● **Extrait présenté**
—————

La dette publique représente environ 70 % du produit intérieur brut du Kenya, le plus élevé depuis 20 ans.
La question clé est de savoir comment l’administration de Ruto trouvera l’argent nécessaire pour rembourser la dette sans irriter davantage les millions de Kenyans qui peinent à survivre et sans ralentir l’économie. L’économie a connu une croissance de 5,6 % en 2023.
L’économiste Mbui Wagacha, ancien conseiller du précédent président Uhuru Kenyatta, a déclaré que le Kenya avait besoin d’un organe professionnel de gestion et de budget, comme le Bureau de la gestion et du budget aux États-Unis. Actuellement, le Trésor du Kenya établit des estimations budgétaires et les transmet au comité parlementaire des finances, qui crée les projets de loi de finances.
« Le Parlement a renoncé à son mandat sur les finances publiques dans la Constitution et il veille à ses propres intérêts », a déclaré Wagacha dans une interview.
Il a déclaré que de nouveaux emprunts du Kenya pourraient être « désastreux » et a proposé une stratégie consistant à utiliser la diplomatie pour attirer les investissements et à restructurer la dette dans le but d’amener les créanciers à en annuler une partie.
Un autre économiste, Ken Gichinga, reconnaît que les emprunts publics ralentiront l’économie du Kenya. Les entreprises ne se sont toujours pas remises des effets de la pandémie de COVID et de la guerre en Ukraine, a-t-il déclaré.

—————

● **Extraits de données**

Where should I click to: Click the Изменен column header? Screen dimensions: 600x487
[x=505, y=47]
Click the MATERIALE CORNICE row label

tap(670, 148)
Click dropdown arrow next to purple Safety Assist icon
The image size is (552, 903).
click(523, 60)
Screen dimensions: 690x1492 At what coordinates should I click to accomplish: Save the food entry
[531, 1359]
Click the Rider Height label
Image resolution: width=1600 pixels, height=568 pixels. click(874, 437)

—————

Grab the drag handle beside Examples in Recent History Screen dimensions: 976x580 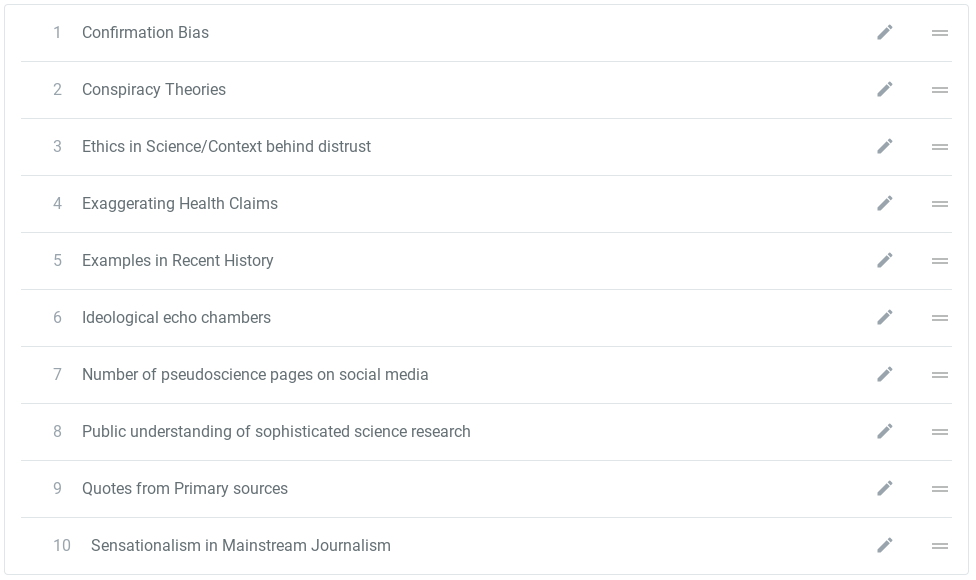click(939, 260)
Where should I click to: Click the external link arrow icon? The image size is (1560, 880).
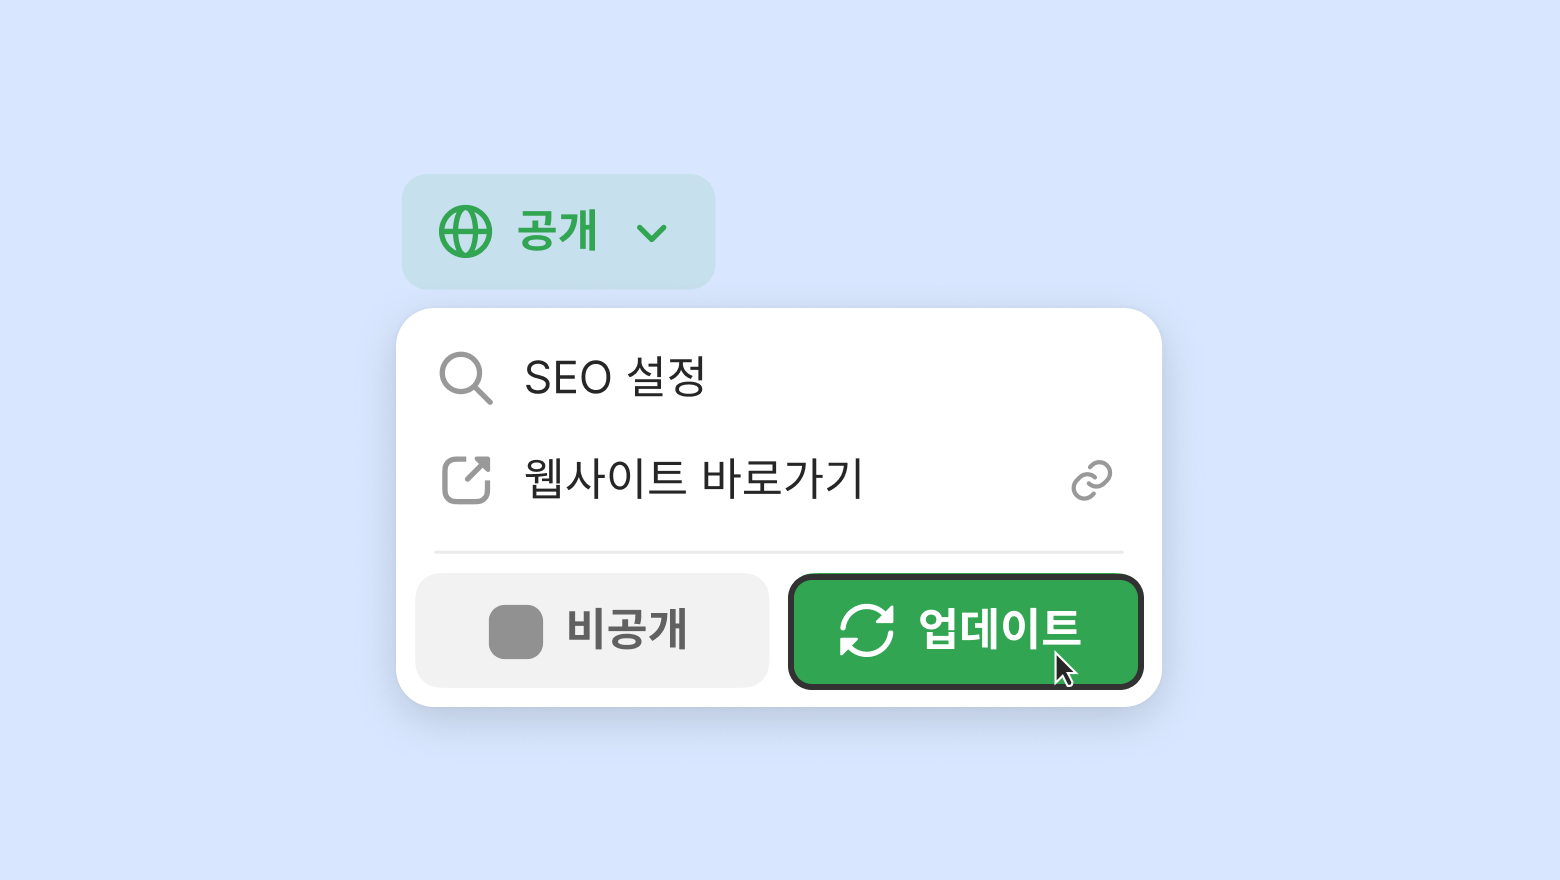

—————

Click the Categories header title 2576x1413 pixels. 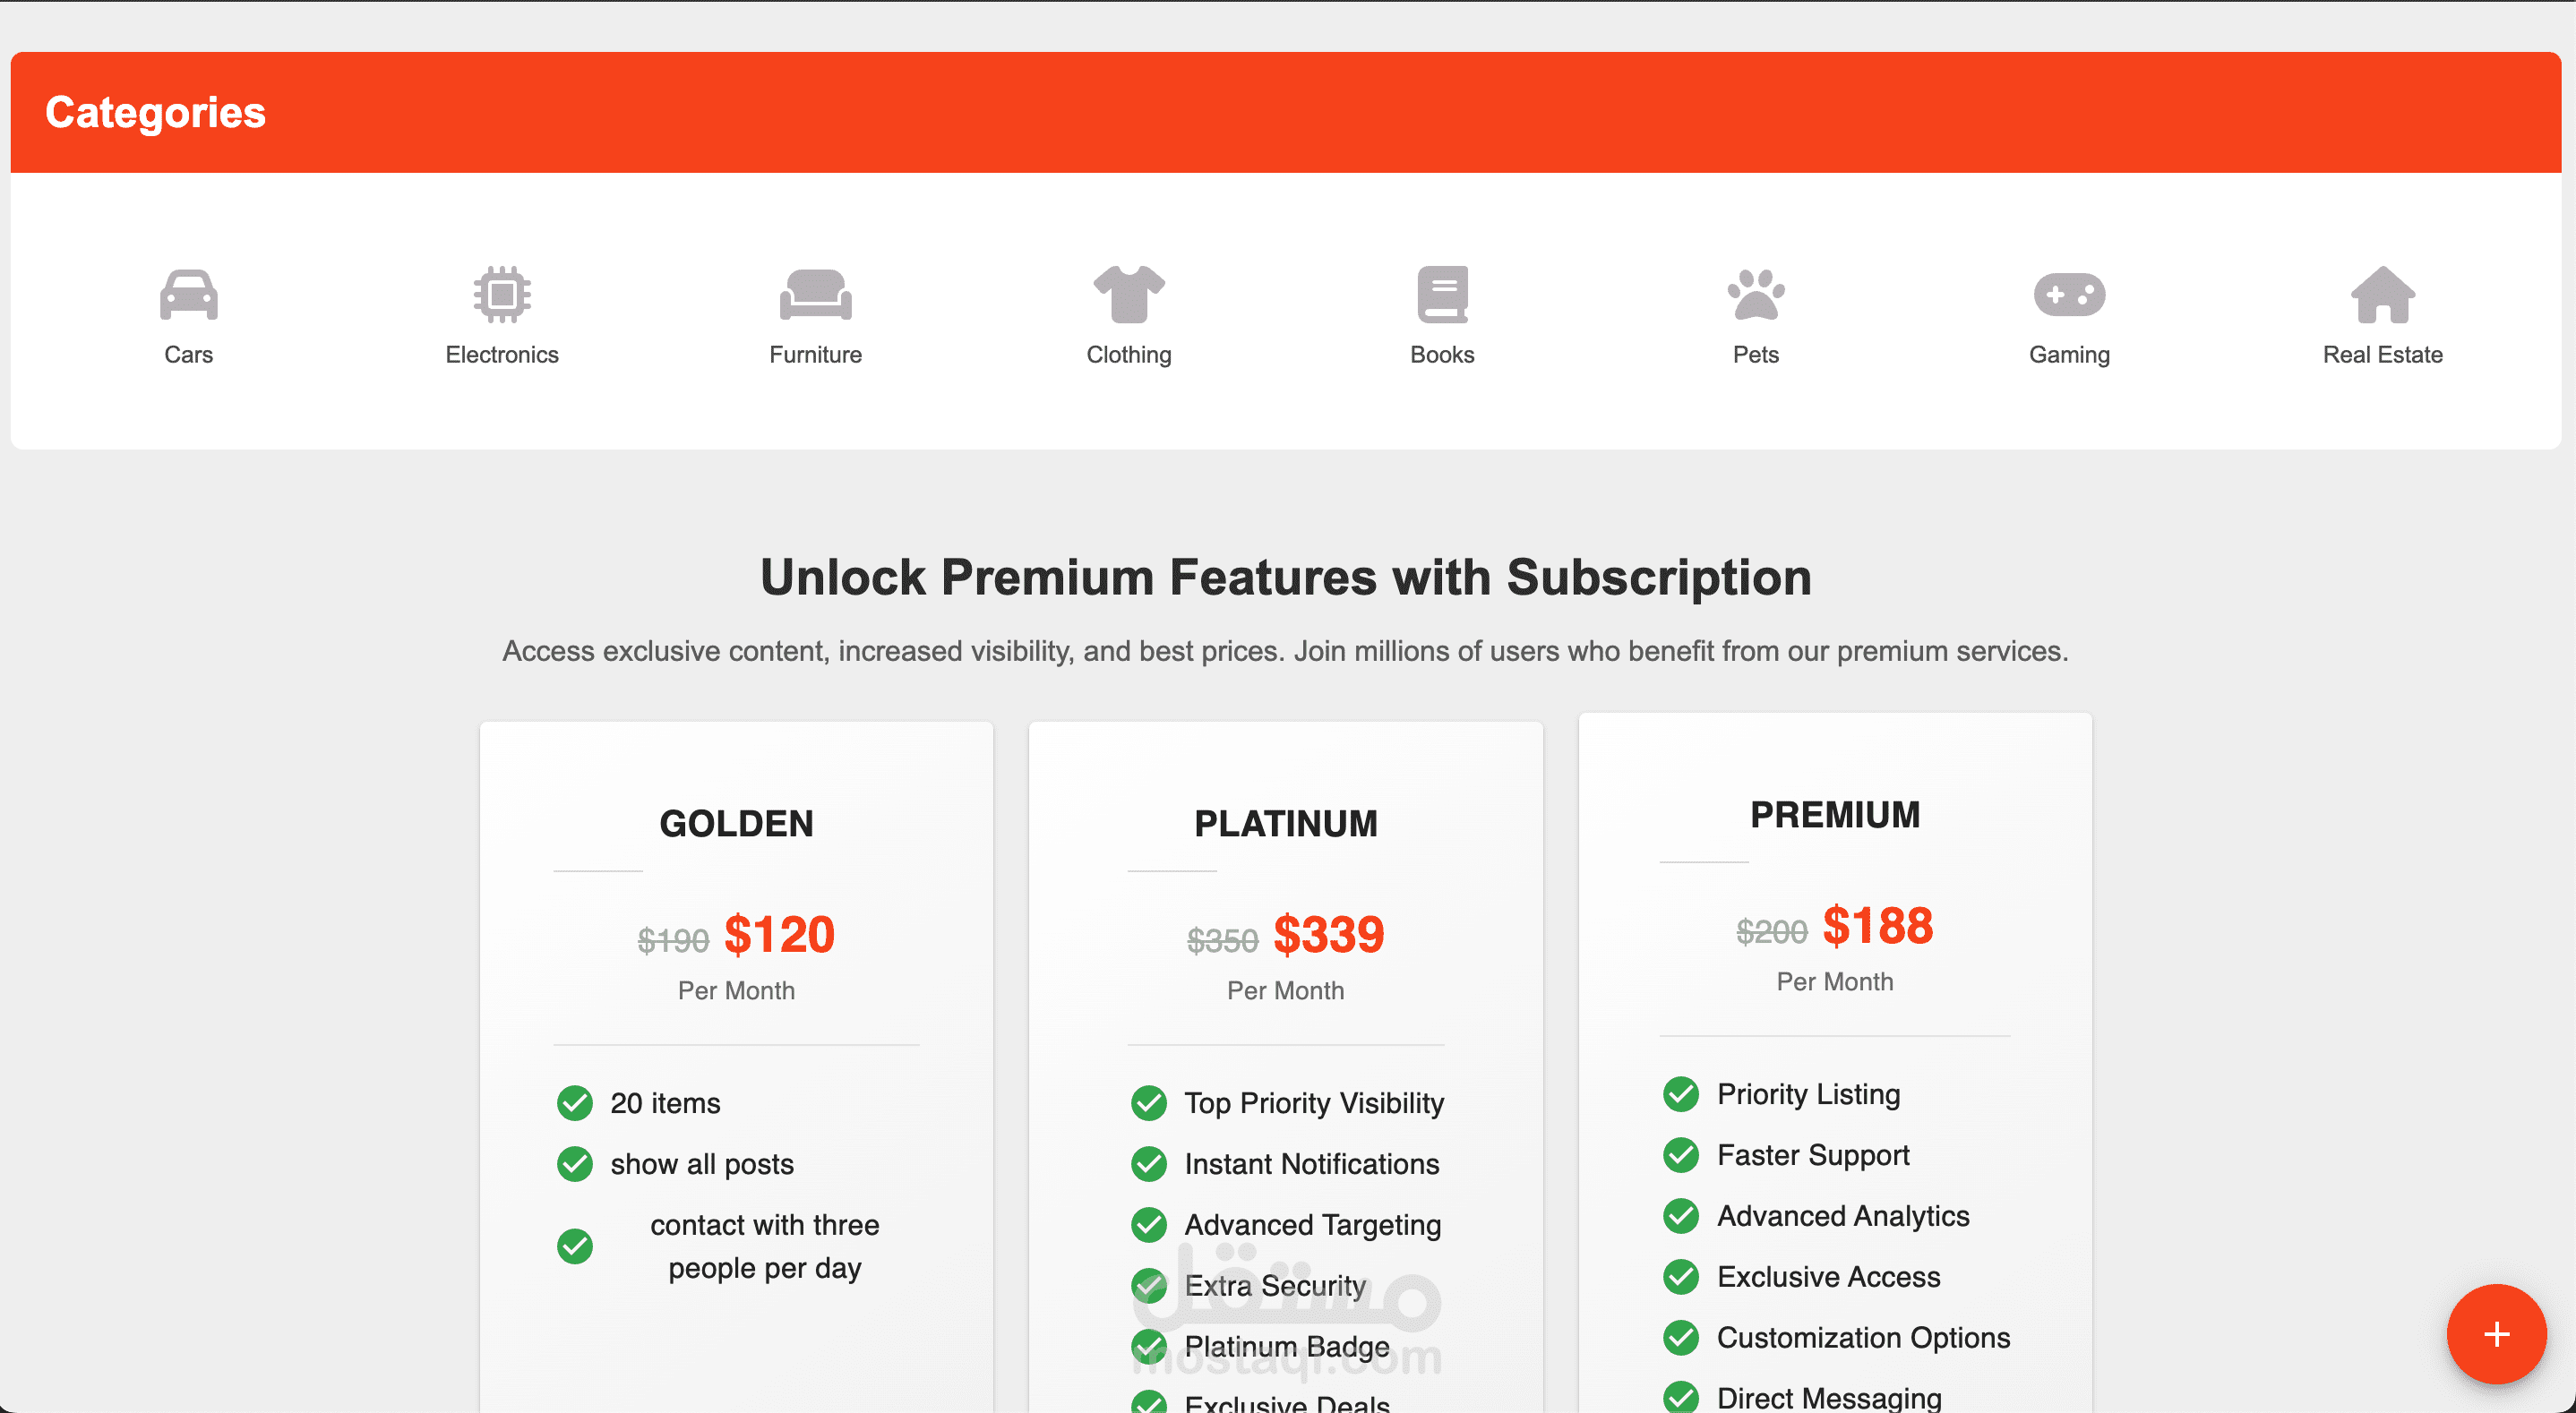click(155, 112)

—————

● **Consigne**
Extrayez tel quel, dans le texte sur la dette publique du Kenya, le passage qui s'ouvre sur les mots contenant « L’économiste Mbui Wagacha, ancien » et se clôt sur « loi de finances. ».

● **Réponse**
L’économiste Mbui Wagacha, ancien conseiller du précédent président Uhuru Kenyatta, a déclaré que le Kenya avait besoin d’un organe professionnel de gestion et de budget, comme le Bureau de la gestion et du budget aux États-Unis. Actuellement, le Trésor du Kenya établit des estimations budgétaires et les transmet au comité parlementaire des finances, qui crée les projets de loi de finances.